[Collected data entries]

# # # # # # #

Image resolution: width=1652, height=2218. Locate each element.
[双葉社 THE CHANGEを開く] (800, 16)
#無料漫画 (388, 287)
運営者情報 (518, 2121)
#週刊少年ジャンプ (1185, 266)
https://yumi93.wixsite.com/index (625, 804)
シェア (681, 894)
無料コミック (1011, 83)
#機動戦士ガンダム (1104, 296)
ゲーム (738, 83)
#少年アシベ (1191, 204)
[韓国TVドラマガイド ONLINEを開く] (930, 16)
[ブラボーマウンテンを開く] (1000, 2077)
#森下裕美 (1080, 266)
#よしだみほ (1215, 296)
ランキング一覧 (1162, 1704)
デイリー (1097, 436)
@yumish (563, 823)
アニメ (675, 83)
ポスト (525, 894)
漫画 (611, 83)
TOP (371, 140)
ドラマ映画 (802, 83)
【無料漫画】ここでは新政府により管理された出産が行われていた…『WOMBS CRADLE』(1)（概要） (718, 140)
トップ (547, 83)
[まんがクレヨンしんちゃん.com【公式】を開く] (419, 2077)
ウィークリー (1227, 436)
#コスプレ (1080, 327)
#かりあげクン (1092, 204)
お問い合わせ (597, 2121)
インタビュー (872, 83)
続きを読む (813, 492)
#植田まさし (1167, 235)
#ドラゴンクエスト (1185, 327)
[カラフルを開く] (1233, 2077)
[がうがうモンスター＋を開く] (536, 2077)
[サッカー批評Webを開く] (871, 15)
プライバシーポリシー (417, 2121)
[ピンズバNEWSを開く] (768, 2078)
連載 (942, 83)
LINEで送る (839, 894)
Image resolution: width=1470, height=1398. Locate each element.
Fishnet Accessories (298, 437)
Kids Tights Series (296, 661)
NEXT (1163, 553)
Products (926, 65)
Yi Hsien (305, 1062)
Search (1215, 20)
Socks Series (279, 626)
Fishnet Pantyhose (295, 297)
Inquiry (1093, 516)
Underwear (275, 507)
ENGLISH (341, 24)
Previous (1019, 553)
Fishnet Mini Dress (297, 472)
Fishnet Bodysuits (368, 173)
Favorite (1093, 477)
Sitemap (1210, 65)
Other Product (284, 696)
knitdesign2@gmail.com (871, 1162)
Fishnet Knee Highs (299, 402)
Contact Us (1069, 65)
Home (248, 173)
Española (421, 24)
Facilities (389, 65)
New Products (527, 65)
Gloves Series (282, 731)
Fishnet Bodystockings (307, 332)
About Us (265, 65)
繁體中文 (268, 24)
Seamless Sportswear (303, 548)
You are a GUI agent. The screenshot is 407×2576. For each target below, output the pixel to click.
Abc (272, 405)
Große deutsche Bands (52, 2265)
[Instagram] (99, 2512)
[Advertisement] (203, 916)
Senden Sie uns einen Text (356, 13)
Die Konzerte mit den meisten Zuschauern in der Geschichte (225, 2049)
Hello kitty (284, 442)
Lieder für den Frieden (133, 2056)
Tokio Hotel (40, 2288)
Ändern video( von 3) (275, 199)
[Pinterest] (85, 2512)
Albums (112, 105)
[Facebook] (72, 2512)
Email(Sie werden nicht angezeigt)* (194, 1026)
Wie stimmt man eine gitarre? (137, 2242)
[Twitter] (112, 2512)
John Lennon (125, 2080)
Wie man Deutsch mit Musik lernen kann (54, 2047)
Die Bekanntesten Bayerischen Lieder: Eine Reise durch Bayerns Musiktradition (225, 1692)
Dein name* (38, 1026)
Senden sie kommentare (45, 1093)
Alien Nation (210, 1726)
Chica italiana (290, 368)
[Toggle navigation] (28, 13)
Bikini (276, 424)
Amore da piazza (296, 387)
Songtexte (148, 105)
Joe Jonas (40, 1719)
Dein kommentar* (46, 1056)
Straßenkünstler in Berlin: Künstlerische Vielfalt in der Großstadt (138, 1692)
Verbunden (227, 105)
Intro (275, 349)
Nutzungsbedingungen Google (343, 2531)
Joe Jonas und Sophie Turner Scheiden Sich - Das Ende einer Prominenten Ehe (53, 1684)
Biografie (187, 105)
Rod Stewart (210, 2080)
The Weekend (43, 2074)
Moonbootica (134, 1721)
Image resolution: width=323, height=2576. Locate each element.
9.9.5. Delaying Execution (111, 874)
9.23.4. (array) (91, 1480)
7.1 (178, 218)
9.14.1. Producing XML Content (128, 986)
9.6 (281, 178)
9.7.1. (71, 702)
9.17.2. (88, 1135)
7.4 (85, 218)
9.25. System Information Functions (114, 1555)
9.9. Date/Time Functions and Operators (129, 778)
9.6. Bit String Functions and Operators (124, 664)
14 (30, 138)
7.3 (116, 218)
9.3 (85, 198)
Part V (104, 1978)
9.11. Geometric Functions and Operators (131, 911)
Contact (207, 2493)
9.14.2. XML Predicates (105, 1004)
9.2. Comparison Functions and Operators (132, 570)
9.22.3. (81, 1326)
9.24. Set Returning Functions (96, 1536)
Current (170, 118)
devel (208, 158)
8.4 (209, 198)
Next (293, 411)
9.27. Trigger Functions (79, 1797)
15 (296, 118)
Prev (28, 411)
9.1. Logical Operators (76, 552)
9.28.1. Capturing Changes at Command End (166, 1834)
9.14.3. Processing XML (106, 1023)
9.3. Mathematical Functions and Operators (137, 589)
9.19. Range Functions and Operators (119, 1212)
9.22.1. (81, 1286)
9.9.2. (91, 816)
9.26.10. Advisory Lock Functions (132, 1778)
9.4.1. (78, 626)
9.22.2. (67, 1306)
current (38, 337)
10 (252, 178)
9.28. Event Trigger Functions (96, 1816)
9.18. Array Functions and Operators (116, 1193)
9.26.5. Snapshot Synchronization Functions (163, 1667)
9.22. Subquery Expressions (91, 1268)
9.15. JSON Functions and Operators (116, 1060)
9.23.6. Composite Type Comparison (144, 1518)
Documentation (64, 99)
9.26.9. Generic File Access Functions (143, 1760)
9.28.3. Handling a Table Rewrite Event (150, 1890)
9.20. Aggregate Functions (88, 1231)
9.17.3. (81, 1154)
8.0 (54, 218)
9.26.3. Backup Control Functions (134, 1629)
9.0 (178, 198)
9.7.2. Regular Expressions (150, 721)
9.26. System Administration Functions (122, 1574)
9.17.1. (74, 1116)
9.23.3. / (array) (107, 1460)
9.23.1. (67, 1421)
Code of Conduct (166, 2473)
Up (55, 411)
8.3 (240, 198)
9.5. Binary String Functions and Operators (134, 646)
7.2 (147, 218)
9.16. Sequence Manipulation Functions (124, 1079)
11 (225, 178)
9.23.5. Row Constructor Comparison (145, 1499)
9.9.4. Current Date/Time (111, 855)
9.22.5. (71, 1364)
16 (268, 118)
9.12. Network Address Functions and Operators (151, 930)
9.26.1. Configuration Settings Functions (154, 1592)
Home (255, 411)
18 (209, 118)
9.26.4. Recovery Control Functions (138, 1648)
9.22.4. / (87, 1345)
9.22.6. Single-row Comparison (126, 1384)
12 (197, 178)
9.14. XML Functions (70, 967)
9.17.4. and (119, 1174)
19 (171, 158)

# # # # # # #

What you will do: All lines above from the line with "続きを読む (813, 492)" through the line with "Hello kitty (284, 442)", both included, are to be set down exactly, with nothing else.

Expected answer:
続きを読む (813, 492)
#植田まさし (1167, 235)
#ドラゴンクエスト (1185, 327)
[カラフルを開く] (1233, 2077)
[がうがうモンスター＋を開く] (536, 2077)
[サッカー批評Webを開く] (871, 15)
プライバシーポリシー (417, 2121)
[ピンズバNEWSを開く] (768, 2078)
連載 (942, 83)
LINEで送る (839, 894)
Image resolution: width=1470, height=1398. Locate each element.
Fishnet Accessories (298, 437)
Kids Tights Series (296, 661)
NEXT (1163, 553)
Products (926, 65)
Yi Hsien (305, 1062)
Search (1215, 20)
Socks Series (279, 626)
Fishnet Pantyhose (295, 297)
Inquiry (1093, 516)
Underwear (275, 507)
ENGLISH (341, 24)
Previous (1019, 553)
Fishnet Mini Dress (297, 472)
Fishnet Bodysuits (368, 173)
Favorite (1093, 477)
Sitemap (1210, 65)
Other Product (284, 696)
knitdesign2@gmail.com (871, 1162)
Fishnet Knee Highs (299, 402)
Contact Us (1069, 65)
Home (248, 173)
Española (421, 24)
Facilities (389, 65)
New Products (527, 65)
Gloves Series (282, 731)
Fishnet Bodystockings (307, 332)
About Us (265, 65)
繁體中文 (268, 24)
Seamless Sportswear (303, 548)
You are a GUI agent. The screenshot is 407×2576. For each target below, output the pixel to click.
Abc (272, 405)
Große deutsche Bands (52, 2265)
[Instagram] (99, 2512)
[Advertisement] (203, 916)
Senden Sie uns einen Text (356, 13)
Die Konzerte mit den meisten Zuschauern in der Geschichte (225, 2049)
Hello kitty (284, 442)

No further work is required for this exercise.